I am looking to move all my components into a closet and need help finding a good remote and i guess i'll need to get some sort of transmitter to hook up to the components that works really well through the walls...... please help !!!!!


----------



## maximumav (Mar 8, 2013)

The URC stuff is bulletproof. If you get a MRF-350(rf reciever) with it will meet your needs.


----------



## Prof. (Oct 20, 2006)

Any good IR extender will do what you need..


----------



## rab-byte (Feb 1, 2011)

Harmony 900/1100 (good)

URC with MRF-350 (better)

Control4, AMX, Crestron (amazing $$$)

iRule and other iDevice options (DIY)

What equipment do you have and how far away will the equipment physically be located?


----------



## David831 (Mar 6, 2013)

I ended up going with the urc setup so hopefully all works well.
As of right now I'm just running the tv the reciever and dish box and DVD player so nothing to crazy and it's only going to be about 10' away in a closet.


----------



## TNichols (Mar 12, 2013)

I would plan to use a RF repeater vs. using an IR repeater.

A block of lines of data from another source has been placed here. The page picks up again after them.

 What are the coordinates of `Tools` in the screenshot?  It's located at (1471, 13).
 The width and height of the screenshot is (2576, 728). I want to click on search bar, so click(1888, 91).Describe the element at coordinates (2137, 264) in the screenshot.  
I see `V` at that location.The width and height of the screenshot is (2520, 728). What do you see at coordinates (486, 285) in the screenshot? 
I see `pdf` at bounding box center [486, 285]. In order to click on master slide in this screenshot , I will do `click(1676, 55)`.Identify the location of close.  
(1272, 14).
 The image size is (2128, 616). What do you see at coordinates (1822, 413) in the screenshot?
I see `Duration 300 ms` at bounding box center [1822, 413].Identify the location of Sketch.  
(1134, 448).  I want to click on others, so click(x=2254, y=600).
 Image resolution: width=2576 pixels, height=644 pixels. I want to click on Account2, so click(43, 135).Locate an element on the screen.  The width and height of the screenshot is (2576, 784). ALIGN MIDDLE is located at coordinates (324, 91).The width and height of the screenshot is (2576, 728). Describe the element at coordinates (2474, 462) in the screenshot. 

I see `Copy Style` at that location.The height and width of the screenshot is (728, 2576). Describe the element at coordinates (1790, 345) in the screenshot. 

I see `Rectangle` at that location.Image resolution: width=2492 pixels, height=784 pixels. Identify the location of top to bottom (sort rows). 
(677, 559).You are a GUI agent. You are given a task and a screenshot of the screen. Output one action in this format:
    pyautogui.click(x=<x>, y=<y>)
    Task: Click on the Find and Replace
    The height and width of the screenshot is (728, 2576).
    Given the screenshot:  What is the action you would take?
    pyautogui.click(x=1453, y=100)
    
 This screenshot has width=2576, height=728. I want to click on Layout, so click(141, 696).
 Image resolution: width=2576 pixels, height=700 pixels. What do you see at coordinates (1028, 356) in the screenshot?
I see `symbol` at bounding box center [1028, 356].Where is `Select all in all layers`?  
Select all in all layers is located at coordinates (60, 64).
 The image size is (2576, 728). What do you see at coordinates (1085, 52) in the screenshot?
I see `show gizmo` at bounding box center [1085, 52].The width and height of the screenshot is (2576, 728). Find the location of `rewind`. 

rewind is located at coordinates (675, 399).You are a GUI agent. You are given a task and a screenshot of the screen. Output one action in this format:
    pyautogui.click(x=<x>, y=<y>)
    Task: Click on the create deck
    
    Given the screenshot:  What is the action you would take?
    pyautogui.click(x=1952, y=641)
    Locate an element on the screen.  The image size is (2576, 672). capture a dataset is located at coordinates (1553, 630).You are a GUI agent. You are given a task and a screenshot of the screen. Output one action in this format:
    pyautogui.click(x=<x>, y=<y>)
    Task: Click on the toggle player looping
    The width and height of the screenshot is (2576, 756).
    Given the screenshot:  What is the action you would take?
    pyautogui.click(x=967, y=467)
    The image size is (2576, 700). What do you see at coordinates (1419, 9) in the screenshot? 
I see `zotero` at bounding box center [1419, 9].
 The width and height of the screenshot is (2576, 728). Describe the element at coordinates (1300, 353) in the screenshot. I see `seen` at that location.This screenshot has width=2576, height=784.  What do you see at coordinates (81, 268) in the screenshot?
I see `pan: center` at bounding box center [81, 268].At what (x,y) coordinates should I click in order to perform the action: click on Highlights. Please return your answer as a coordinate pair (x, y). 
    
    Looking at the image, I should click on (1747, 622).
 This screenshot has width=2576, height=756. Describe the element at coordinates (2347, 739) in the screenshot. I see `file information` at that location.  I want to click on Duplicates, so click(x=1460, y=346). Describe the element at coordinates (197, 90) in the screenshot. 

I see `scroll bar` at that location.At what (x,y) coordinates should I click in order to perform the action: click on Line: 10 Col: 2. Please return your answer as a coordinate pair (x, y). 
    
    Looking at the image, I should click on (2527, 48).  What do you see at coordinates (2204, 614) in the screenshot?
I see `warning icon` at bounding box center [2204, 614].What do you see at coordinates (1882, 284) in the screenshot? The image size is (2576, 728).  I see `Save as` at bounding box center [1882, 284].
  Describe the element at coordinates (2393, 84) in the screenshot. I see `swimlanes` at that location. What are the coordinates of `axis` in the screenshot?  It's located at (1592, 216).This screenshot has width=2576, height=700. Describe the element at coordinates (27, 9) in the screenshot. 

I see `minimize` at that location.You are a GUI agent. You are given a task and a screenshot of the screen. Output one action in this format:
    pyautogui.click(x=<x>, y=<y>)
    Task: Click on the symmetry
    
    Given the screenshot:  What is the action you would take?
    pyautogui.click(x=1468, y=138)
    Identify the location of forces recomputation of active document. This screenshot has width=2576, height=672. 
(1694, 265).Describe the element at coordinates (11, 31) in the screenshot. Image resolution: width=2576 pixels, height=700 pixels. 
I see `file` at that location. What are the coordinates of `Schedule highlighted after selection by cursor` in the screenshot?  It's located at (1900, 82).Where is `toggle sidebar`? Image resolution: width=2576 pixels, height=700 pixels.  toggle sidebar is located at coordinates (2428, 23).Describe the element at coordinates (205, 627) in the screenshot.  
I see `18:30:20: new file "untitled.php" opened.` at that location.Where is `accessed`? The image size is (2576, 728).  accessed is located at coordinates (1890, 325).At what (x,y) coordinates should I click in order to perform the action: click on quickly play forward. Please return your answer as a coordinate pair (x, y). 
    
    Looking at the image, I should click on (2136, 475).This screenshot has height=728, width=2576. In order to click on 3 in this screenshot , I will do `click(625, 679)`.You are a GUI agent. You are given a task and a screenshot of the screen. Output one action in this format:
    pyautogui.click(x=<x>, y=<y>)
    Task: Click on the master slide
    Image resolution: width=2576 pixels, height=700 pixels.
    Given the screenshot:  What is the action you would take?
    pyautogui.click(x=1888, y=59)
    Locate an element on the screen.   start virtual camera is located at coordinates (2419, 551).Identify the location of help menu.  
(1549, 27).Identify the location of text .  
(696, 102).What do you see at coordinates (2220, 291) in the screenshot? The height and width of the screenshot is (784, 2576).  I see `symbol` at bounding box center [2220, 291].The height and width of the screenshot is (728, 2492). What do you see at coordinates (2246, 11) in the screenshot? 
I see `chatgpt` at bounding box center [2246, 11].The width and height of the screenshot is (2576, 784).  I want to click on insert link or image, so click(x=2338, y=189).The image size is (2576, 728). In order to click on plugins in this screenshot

Both will work fine, but since you are buying a universal remote control anyway, you might as well use RF.

RF enables you to never have to point the remote at any device. (Assuming, of course that you also run a repeater bug to the TV also) This is of great benefit when running macros on the remote. You can just press the button for the macro you choose and set the remote down, not worrying about whether it is pointed in a particular direction. Also, people who have vision difficulties sometimes have trouble using infra-red remotes because they have the remote pointed at the ceiling when they press the buttons because they can't see the small remote screen print well.

A really good universal remote by URC or RTI will make a big difference in the enjoyment level of your system. I personally prefer remotes that are programmed via the computer without having to go online. The benefits include the ability to update the firmware as technology progresses and also being able to easily reprogram your remote in the case of a failure. (I had a customer who's dog chewed on the remote and then dropped it in the toilet as he was known to do with his other dog toys)

Great choices are:
URC MX-880 and MRF-350 (mid-range price)
URC MX-780 and MRF-350 (in on a budget)
ProControl Pro24r and ProLinkr (mid-range price)
ProControl Pro24z and ProLinkz (if you want fancy features)


----------